THE TASK
Repeat the listing word for word. Leave every picture out.

DATA LISTING
§

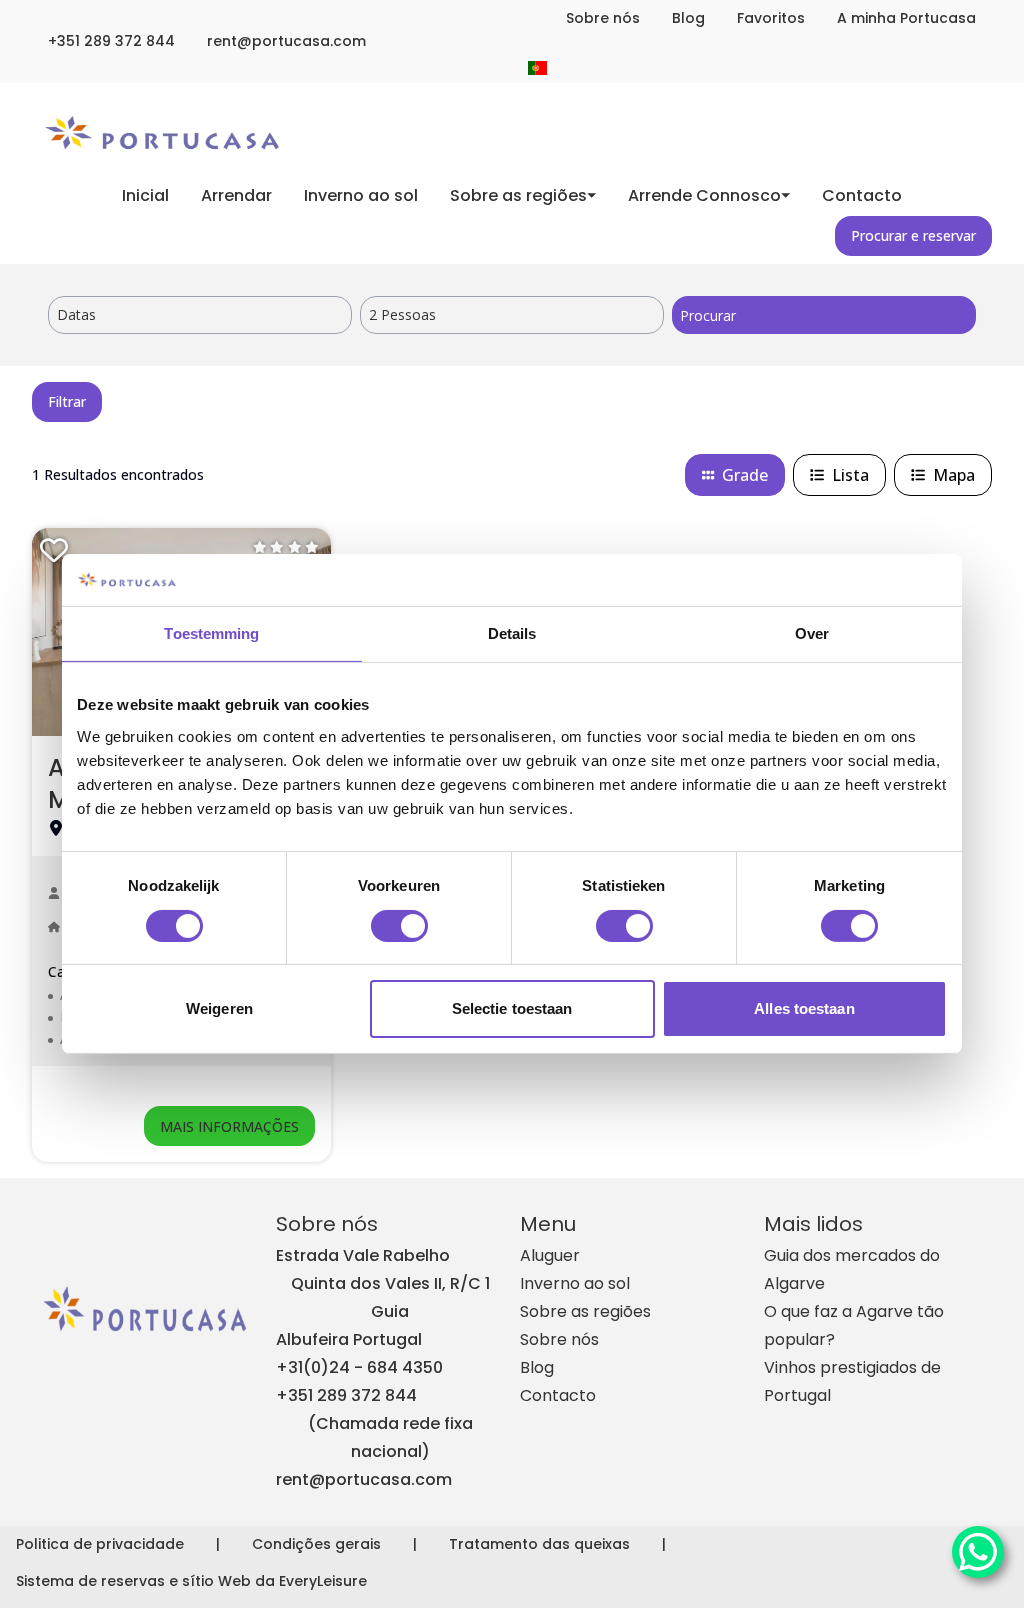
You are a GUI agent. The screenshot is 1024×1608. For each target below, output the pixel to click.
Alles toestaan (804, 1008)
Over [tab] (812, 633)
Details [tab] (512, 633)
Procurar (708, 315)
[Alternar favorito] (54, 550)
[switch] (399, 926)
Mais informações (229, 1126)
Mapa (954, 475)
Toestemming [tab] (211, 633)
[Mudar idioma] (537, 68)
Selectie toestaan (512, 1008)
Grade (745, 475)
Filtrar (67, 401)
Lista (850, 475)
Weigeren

§

SOLUTION TO THE PROBLEM
You are a GUI agent. The screenshot is 1024×1608. For each target below, output the pixel to click.
Alles toestaan (804, 1008)
Over [tab] (812, 633)
Details [tab] (512, 633)
Procurar (708, 315)
[Alternar favorito] (54, 550)
[switch] (399, 926)
Mais informações (229, 1126)
Mapa (954, 475)
Toestemming [tab] (211, 633)
[Mudar idioma] (537, 68)
Selectie toestaan (512, 1008)
Grade (745, 475)
Filtrar (67, 401)
Lista (850, 475)
Weigeren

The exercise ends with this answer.